Ninguna empresa puede asumir esa tarea sino está identificada
con una política petrolera de defensa de los intereses
del Estado y de la nación.
-
¿Existe realmente esa política petrolera de
defensa?
a
Aunque parezca mentira, siempre ha existido una política
petrolera destinada a poner ese recurso al servicio del interés
nacional. La hubo desde Gómez, López Contreras,
Isaías Medina, Delgado Chalbaud, Pérez Jiménez,
Betancourt, Leoni y Caldera, hasta que fue nacionalizado el
petróleo en el gobierno de Carlos Andrés en
1976, cuando Pdvsa reemplaza al Estado como negociador de
la renta, petrolera. Desde ese momento el Ministerio de Energía
y Minas cede a Pdvsa esa competencia y se llevan a cabo los
proyectos de internacionalización, la apertura petrolera,
las alianzas estratégicas y otras modalidades. En 1993,
la misma ley habilitante promovida por el congreso decretó
la eliminación del valor fiscal de exportación
en los tres años subsiguientes y la empresa asume la
conducción de la política petrolera. Antes de
ese proceso el gobierno negociaba con las empresas petroleras
en base a la soberanía nacional, como ocurrió
durante la administracion de Edgard Sanabria, quien aun siendo
un gobierno provisional, no le tembló el pulso para
aumentar por decreto la participación fiscal en 60-40
a favor del Estado.
-
¿En qué magnitud merma esa política los
ingresos petroleros?
-
De su facturación en 1976, de cada cien dólares,
Pdvsa aportaba ochenta al Estado y se quedaba con veinte para
sus gastos. En 2000-2001 el promedio de ingresos fue de cincuenta
mil millones de dólares y de cada cien de ellos le
aportó al fisco veinte y se quedó con ochenta.
-
¿Cuales deben ser los patrones de negociación
de Venezuela?
-
Ya lo he dicho. Venezuela tiene: necesidad de interlocutores
capaces de negociar con las capitales más importantes
del mundo petrolero, básicamente Washington y Londres.

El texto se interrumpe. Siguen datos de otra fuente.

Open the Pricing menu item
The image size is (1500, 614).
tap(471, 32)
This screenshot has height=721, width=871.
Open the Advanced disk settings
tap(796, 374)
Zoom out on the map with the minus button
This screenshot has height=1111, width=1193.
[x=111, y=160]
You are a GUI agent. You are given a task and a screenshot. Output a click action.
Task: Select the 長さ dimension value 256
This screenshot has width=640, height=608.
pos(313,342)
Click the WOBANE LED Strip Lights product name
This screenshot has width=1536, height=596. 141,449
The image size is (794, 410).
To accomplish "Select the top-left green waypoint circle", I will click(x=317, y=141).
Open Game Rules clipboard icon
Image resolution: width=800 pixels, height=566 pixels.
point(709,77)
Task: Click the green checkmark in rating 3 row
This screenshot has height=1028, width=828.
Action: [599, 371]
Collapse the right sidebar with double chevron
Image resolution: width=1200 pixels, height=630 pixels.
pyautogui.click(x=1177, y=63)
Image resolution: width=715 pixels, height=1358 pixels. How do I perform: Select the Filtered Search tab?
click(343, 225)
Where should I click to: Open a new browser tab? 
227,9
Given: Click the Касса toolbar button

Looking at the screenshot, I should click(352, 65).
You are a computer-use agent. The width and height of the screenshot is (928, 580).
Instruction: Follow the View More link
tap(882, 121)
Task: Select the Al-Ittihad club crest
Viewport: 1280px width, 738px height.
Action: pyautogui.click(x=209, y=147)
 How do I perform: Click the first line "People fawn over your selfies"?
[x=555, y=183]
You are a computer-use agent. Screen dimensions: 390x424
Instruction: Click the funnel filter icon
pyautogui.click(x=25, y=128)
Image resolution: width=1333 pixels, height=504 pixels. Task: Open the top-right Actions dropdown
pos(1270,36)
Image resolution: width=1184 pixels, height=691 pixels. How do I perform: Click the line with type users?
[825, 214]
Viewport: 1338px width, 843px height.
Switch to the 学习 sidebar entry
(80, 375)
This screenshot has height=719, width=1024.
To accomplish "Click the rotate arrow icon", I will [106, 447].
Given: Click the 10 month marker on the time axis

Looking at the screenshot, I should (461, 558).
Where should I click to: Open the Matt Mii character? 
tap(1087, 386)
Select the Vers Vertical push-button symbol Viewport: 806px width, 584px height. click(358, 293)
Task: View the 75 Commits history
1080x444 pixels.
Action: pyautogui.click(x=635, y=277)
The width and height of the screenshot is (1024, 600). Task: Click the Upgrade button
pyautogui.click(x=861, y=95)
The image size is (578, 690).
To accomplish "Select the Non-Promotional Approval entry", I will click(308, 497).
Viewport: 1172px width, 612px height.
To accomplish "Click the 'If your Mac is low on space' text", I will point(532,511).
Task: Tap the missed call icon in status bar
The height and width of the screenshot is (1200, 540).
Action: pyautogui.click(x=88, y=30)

Nuestro embajador en Washington, Bernardo Álvarez debe
ser una persona competente, comprometida con la defensa de
los intereses nacionales, pero en mi opinión no es
el interlocutor adecuado. El capital petrolero internacional
no son solamente las compañías. Hoy en día
es el estado petrolero corporativo, que es una simbiosis entre
empresa y estados occidentales, como es el caso de Norteamérica.
No es casual que Bush, el vicepresidente y la secretaria de
seguridad son gente de petróleo. Su línea es
muy, clara, que no es el caso de Venezuela, donde esa política
debe ser diseñada en el marco de un gran debate nacional.
No podemos negociar con soberanía a través de
una empresa que tiene dos veces el poder financiero del Estado
que después de darle al fisco diez mil millones de
dólares, manejará cuarenta mil mil millones
de dólares. Eso no es solamente poder dentro del poder.
Es un poder superior al poder mismo.